- Nagla Raja Location in Uttar Pradesh, India
- Coordinates: 27°05′35″N 78°58′24″E﻿ / ﻿27.09316°N 78.97332°E
- Country: India
- State: Uttar Pradesh
- District: Mainpuri
- Tehsil: Karhal

Area
- • Total: 0.619 km^{2} (0.239 sq mi)

Population (2011)
- • Total: 111
- • Density: 179/km^{2} (464/sq mi)
- Time zone: UTC+5:30 (IST)

= Nagla Raja =

Village in Uttar Pradesh, India

Nagla Raja is a village in Karhal block of Mainpuri district, Uttar Pradesh. As of 2011, it had a population of 111, in 19 households.

== Demographics ==
As of 2011, Nagla Raja had a population of 111, in 19 households.

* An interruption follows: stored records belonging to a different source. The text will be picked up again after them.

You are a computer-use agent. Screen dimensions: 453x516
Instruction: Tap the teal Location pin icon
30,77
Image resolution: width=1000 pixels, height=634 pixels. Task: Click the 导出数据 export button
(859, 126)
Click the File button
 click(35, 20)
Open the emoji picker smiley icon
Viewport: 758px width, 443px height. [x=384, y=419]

This population was 55.0% male (61) and 45.0% female (50). The 0-6 age group numbered 17 (14 male and 3 female), or 15.3% of the total population. No residents were members of Scheduled Castes.

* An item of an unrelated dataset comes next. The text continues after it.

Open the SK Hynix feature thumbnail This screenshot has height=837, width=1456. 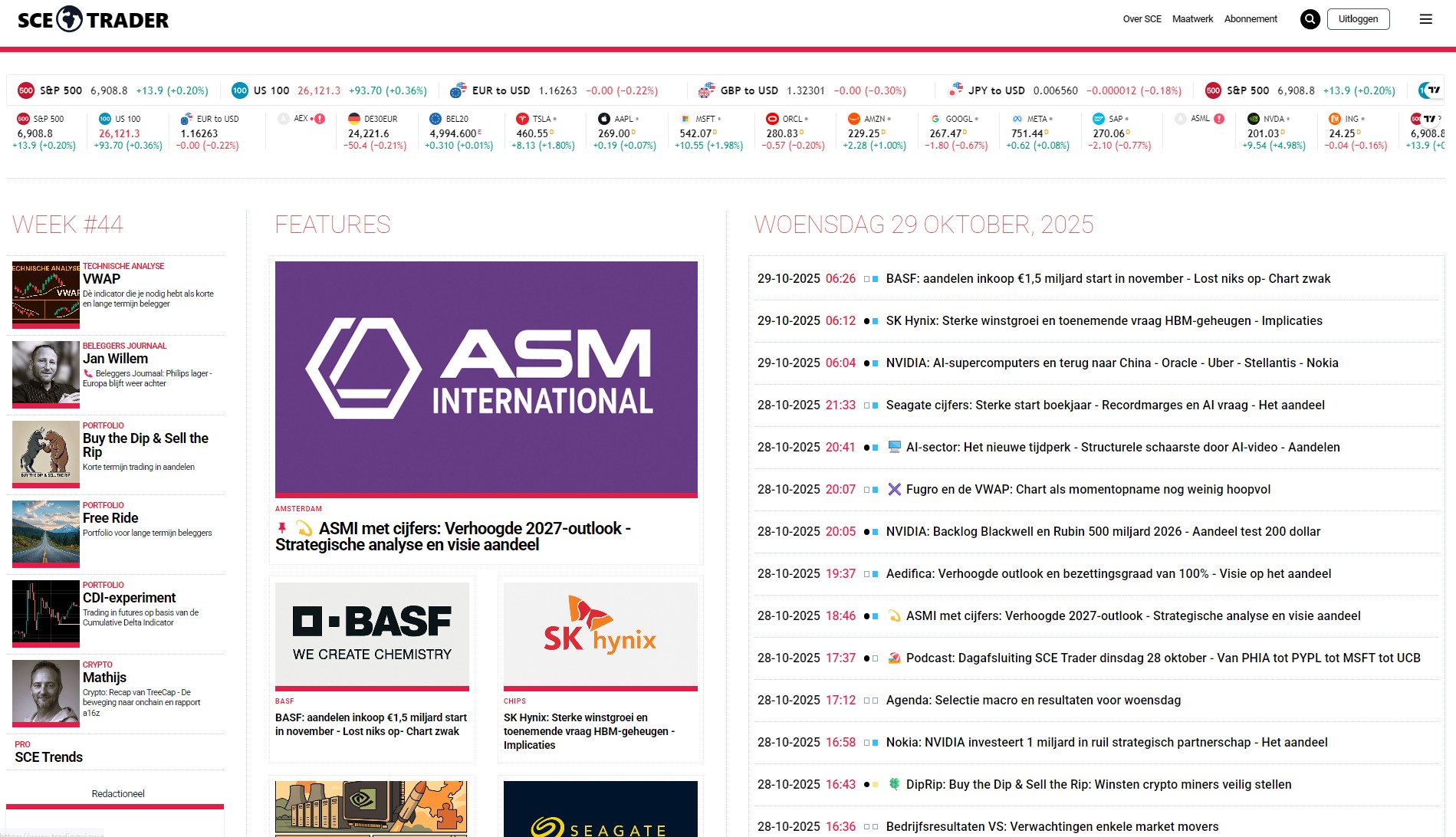coord(600,635)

The 1961 census recorded Nagla Raja as comprising 1 hamlet, with a total population of 57 people (29 male and 28 female), in 11 households and 9 physical houses. The area of the village was given as 153 acres.

== Infrastructure ==
As of 2011, Nagla Raja had 1 primary school; it did not have any kind of healthcare facility. Drinking water was provided by well, hand pump, and tube well; there were no public toilets. The village had a post office but no public library; there was at least some access to electricity for all purposes. Streets were made of pakka materials.